*EXERCISE DESCRIPTION*:
Please answer these questions from the memorial passage below:
1. Who went to the piano bar with Billy Lacaba and the writer?
2. What illness was Lito Tiongson diagnosed with early this year?
3. Which part of Eggie Apostol's martial law projects did Lito do?

*EXERCISE PASSAGE*:

Alas, as it turned out, permanently. Billy Lacaba had been telling me we had a date with him to repair to a piano bar for no other reason than to toast life. We never quite got a common time to do it, until too late. Much later, Billy, his brother Pete and I went to the place, and as the singer sang Cole Porter to the lilting strains of a piano, Billy sighed and said he had done his duty. We toasted to Nick. I thought again what a monumental loss he was.

Last month, it was Lito Tiongson, playwright and filmmaker. He was a committed activist who never forgot the motto, "Serve the people," and yoked his art to that end. His films and documentaries easily show so: "Hubad na Gubat" "No Time for Crying," "Mendiola Massacre," "Beyond the Walls of Prison," "Lean," "Fragments," "Batas Militar." Like Ding, he too was beset by cancer. He was diagnosed with lymphoma early this year, and though he struggled valiantly against it, as he always had against oppression, he eventually succumbed to it.

Lito and I worked in Eggie Apostol's projects on martial law on its 25th anniversary. Lito did the documentary part, I did the book part. A good deal of the material I used in the book, particularly the descriptions about the rallies and demonstrations, I got from the footage in the documentary. Lito proved by his life and work that "committed artist" is not a contradiction in terms. He proved that activism does not impede art (though it can do so when done mindlessly), it advances it. He is another great loss to the community, the artistic and national community apart from the activist one.

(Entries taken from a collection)
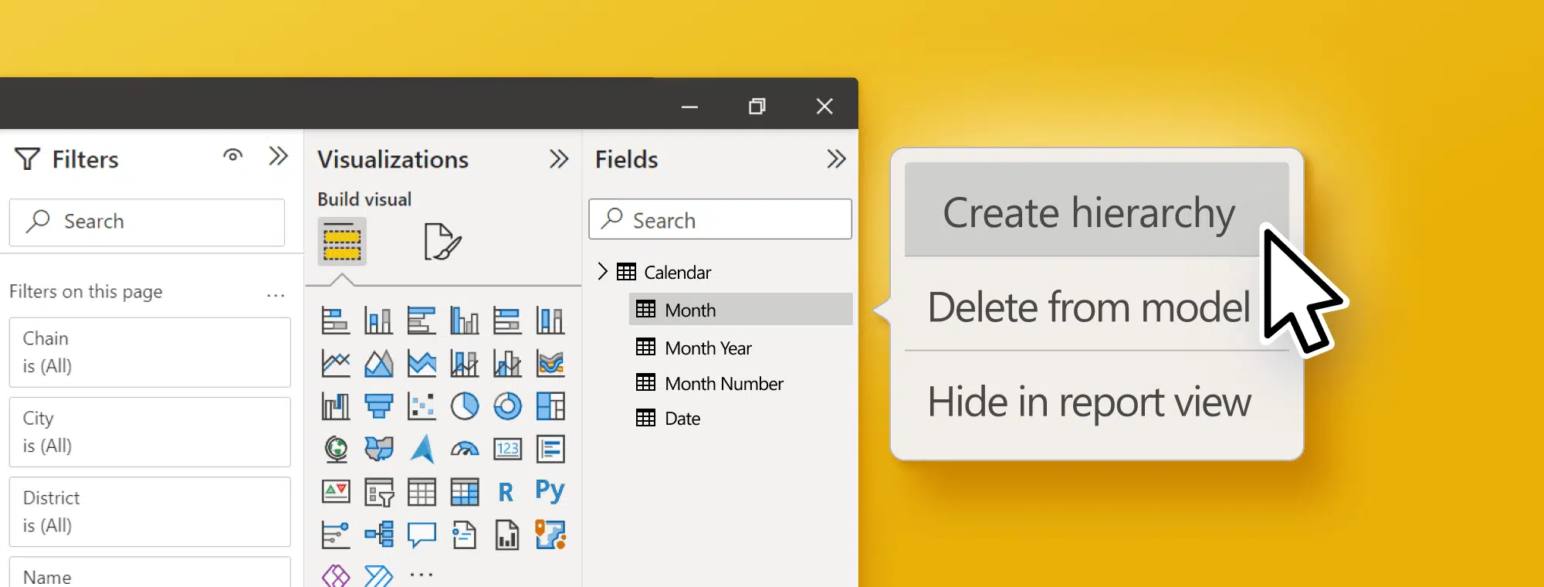The image size is (1544, 587).
Task: Click Create hierarchy in context menu
Action: click(1089, 212)
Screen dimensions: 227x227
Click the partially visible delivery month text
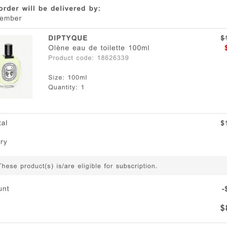click(x=11, y=19)
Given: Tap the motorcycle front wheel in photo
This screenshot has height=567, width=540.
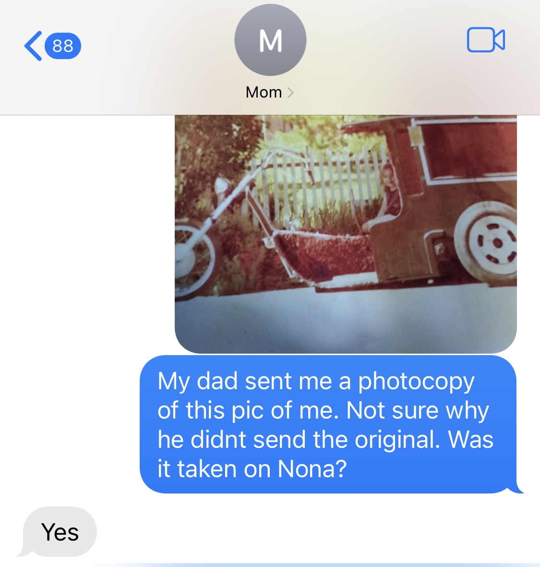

*RESPONSE*:
1. Billy's brother Pete
2. Lymphoma
3. The documentary part